In our group discussion in class today, Nawara asked us what we thought about why Mami stopped inventing things after Yoyo’s (Yolanda’s) success in poetry.  I think that Mami stopped inventing things like she at one point did somewhat obcessively, because she did not have any support from her family, especially from Yoyo, who questions her and asks her what the point of inventing was.  She showed that she didn’t see any purpose or meaning in what Mami was doing when she invented things, so Mami lost a bit of her enthusiasm for inventing.  Also, with Yoyo’s success, Mami is less interested in taking time to think about things to invent, and much more interested in finding more people that she can brag her daughter’s success to.

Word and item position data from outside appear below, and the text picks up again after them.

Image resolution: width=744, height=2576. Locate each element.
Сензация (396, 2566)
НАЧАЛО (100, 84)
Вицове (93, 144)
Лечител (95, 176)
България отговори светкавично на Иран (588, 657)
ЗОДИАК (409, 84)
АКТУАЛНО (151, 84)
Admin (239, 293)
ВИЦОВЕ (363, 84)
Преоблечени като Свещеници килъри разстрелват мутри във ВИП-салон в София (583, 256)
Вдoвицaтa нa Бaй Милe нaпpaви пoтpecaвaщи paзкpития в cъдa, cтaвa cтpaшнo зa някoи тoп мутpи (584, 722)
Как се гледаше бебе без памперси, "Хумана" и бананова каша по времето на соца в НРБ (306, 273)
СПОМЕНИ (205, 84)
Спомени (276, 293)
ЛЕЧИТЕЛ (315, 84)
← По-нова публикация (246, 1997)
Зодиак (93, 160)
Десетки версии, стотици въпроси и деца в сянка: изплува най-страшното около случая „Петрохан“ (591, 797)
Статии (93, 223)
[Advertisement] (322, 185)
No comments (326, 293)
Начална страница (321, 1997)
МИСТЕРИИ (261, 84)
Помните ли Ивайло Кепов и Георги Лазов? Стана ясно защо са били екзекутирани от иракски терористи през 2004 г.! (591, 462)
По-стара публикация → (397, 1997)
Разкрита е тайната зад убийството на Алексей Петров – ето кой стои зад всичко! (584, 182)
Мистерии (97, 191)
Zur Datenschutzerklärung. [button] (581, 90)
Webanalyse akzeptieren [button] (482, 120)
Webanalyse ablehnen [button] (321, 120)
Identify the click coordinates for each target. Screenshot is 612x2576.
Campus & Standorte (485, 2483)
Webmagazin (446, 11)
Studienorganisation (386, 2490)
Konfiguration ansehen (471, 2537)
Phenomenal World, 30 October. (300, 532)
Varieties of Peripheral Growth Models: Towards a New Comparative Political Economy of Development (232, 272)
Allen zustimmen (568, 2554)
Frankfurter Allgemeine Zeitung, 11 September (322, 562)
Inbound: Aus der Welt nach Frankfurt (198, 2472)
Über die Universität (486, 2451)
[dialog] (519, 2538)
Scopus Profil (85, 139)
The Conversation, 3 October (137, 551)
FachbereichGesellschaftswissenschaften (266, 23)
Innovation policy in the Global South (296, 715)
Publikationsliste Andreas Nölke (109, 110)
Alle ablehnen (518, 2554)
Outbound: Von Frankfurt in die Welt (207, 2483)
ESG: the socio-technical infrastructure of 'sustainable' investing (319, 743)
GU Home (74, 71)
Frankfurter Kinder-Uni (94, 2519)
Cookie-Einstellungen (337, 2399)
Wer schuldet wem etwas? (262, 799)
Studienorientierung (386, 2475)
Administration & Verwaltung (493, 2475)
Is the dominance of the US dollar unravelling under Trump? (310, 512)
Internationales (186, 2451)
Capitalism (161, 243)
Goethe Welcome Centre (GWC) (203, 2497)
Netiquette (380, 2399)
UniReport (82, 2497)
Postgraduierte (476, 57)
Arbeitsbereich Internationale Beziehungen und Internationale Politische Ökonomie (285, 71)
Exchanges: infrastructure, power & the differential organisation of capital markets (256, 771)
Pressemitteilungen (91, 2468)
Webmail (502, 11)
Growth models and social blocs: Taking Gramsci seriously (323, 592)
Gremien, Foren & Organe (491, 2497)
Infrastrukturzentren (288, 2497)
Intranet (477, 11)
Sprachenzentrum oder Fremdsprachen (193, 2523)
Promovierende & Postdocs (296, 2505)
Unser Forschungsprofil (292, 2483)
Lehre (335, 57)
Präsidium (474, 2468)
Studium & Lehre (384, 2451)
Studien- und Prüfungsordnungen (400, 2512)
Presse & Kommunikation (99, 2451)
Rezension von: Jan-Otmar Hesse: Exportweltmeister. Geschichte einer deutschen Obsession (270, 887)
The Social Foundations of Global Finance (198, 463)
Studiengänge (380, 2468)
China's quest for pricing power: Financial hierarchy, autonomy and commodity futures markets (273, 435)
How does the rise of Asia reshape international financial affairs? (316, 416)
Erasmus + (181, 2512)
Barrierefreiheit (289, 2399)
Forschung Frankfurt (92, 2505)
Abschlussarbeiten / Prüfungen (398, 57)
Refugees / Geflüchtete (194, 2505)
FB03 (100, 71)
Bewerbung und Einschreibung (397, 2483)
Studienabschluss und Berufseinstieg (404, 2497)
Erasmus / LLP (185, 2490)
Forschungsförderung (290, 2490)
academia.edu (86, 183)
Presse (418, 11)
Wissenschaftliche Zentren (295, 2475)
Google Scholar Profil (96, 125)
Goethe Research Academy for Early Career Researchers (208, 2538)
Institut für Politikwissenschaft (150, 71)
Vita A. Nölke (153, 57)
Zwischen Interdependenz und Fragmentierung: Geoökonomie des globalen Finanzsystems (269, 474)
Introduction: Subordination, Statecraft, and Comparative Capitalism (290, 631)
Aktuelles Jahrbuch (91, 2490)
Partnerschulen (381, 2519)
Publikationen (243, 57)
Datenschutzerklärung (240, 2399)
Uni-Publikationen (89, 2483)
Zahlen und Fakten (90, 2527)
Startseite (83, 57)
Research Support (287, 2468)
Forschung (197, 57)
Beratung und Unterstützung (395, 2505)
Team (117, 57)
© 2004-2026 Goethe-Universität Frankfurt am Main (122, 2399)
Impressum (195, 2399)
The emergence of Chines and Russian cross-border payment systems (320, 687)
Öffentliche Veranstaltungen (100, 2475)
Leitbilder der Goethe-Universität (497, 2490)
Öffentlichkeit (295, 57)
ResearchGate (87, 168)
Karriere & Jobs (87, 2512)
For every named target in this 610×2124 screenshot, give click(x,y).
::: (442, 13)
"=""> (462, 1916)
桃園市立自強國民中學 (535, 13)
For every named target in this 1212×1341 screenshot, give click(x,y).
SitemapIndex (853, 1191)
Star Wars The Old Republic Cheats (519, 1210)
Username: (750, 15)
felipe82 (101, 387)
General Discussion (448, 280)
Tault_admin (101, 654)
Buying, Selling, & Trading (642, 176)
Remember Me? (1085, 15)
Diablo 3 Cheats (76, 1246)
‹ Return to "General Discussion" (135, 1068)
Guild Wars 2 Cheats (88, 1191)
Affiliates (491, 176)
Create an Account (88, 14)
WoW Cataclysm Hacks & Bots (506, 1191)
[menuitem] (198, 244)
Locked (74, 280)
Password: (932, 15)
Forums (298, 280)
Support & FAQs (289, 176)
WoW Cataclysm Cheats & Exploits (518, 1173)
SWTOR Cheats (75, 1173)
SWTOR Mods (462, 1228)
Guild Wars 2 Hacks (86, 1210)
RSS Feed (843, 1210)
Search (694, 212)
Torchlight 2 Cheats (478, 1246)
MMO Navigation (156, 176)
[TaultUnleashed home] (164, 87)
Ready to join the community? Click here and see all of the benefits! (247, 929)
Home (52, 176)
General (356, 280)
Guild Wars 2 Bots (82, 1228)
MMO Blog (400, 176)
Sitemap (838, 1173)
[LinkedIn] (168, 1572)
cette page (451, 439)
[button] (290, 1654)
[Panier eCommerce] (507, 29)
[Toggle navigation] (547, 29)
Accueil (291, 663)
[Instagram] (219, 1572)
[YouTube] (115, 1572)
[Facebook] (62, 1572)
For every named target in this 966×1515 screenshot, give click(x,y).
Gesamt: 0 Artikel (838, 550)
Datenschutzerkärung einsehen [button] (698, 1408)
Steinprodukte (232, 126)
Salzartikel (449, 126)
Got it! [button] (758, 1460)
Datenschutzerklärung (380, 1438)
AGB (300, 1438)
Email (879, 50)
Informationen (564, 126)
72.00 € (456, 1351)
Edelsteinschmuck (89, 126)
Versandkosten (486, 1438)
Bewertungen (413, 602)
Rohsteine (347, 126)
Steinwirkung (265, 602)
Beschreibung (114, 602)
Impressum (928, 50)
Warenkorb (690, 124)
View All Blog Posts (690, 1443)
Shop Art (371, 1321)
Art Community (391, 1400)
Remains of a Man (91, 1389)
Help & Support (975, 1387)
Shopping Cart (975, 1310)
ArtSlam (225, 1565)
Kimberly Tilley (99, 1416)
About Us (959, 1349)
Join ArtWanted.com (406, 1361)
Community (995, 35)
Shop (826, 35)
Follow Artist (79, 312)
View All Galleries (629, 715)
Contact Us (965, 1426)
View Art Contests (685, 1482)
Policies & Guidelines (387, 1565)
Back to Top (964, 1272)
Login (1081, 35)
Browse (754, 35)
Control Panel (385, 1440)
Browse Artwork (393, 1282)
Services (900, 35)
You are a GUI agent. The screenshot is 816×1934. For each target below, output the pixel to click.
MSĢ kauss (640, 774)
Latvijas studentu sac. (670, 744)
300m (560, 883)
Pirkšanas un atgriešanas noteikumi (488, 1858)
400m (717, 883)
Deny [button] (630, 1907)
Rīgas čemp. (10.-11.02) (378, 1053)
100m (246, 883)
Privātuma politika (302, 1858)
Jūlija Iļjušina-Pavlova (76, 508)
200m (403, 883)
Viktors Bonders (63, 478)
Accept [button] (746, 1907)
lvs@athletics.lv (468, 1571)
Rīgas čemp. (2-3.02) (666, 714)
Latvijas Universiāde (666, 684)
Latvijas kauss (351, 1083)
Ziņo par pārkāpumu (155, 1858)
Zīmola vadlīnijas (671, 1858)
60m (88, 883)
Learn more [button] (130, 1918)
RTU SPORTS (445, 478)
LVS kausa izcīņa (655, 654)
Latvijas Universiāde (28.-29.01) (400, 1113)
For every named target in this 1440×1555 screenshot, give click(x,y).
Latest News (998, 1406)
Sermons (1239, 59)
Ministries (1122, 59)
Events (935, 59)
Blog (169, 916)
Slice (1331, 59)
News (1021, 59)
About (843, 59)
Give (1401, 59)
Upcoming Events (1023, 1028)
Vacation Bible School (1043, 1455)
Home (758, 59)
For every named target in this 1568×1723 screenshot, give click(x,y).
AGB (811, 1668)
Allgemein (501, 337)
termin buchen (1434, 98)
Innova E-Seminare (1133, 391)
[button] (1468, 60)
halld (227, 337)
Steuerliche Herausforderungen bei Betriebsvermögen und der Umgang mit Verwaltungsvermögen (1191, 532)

Even though the book isn’t too bad, I hope that the next book we read will not be in vignettes (I thought the last one we would read would be House on Mango Street, but apparently not.), and not in reverse chronological order (it makes it more confusing when putting the story together and trying to understand what happened in which order).

Tuesday, November 2, 2010

The Garcia Girls Confuse Me D;

When our class voted on which book to read, I admit, I didn’t vote to read How the García Girls Lost Their Accents.  When looking through the three selections of books, I found that this book and The Joy Luck Club had the most appealing story line.  I really liked how Julia Alvarez wrote about the topic of how the American culture and life changes a traditional family from the Dominican Republic.  It provides interesting insight into their culture, and compares it to how different it is from the American culture.  

Before I started to read the book, I asked my friends and classmates if they had read it, and I kept on getting similar opinions from them.  They kept on telling me that the book was confusing and boring, so I had prepared myself for the worst, but when Sutherland read the story out loud in class, I found it quite the contrary.  The first vignette wasn’t very confusing, and it was interesting, although I didn’t know anything about most of the characters, except the names of the four sisters.  

I personally think that even though this book may be difficult to read, it helps me grow as a reader, because I have to read a few times to understand what is happening, and this is the most I have ever annotated any book.  I used to always avoid annotating a book last year, and I would just read, then do something else.  With this book though, I need to take time and take it all in, and slowly let it sink in before I can really understand what it means.  

The fact that the book is in reverse chronological order makes it confusing and a pretty hard read.  It’s hard to follow the story, and I am constantly confused by the characters and events that happen.  I understand what happens, but I’m still confused about who is narrating the parts, and what happened to who.

I’m a bit worried and nervous about reading the rest of the book.  Will the book begin to make more sense?  Will Alvarez clarify events and characters more clearly?  I’ll be able to finish Part II of the book by next Tuesday for sure, but understanding what I read is a whole other story.